Transcribe the rows below without any change, starting at the line that contains "This screenshot has height=2556, width=1179." and ending at the line that contains "nav-profile is located".

---------- RECORDS PROVIDED

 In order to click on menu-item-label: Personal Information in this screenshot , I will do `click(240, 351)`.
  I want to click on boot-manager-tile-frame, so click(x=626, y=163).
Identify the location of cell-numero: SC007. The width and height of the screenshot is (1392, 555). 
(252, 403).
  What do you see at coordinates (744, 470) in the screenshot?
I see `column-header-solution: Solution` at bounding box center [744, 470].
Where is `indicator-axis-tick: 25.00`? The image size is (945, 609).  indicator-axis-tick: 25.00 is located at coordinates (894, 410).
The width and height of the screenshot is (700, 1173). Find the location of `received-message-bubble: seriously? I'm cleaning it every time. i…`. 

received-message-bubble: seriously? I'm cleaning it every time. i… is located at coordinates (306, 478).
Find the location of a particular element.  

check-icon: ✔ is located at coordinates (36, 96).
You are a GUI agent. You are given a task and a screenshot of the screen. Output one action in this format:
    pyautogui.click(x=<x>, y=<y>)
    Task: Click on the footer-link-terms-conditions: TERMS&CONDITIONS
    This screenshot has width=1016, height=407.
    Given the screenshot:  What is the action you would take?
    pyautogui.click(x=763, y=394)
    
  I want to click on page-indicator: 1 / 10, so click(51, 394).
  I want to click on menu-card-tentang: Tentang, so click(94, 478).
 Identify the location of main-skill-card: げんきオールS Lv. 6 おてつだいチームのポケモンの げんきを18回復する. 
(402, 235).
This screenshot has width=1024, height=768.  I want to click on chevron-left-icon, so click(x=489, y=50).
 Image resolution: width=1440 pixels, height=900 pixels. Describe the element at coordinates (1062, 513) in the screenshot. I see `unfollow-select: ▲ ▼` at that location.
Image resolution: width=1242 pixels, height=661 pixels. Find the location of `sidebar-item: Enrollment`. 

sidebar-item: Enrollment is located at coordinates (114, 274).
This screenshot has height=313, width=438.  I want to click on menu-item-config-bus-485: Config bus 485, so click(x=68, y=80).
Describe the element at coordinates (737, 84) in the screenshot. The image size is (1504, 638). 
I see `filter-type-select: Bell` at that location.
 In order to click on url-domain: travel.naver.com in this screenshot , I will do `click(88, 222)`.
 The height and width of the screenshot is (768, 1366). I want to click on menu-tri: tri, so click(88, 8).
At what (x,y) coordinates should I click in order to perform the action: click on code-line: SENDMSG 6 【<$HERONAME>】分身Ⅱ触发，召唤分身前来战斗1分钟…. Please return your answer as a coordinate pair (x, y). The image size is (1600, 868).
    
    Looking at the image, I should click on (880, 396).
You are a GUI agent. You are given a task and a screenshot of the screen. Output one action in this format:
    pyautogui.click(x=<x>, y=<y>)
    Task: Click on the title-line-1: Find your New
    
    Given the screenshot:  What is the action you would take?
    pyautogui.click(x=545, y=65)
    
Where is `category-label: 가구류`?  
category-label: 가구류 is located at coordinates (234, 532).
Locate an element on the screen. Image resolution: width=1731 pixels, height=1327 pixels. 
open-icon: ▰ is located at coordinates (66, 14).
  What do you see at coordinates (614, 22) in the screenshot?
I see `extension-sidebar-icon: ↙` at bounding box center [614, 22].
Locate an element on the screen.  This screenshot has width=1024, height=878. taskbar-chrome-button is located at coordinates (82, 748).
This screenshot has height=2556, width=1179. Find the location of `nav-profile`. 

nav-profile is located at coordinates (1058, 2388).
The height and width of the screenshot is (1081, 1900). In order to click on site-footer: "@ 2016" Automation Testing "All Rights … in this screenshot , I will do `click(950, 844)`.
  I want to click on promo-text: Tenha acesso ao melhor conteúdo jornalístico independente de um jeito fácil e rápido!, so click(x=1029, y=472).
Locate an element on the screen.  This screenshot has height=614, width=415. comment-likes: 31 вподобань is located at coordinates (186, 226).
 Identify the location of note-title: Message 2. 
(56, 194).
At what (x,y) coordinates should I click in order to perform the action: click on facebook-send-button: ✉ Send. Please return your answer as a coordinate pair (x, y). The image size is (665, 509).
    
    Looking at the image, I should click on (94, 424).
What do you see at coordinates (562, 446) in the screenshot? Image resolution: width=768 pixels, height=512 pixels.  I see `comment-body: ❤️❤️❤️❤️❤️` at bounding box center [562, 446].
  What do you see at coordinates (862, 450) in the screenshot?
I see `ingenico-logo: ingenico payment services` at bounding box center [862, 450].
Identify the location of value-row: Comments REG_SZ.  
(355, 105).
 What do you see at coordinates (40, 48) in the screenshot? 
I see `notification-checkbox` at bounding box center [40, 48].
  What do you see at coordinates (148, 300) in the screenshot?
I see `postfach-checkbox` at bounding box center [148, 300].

--------------------

▶ _PROBLEM SOLUTION_:
This screenshot has height=2556, width=1179. Find the location of `nav-profile`. 

nav-profile is located at coordinates (1058, 2388).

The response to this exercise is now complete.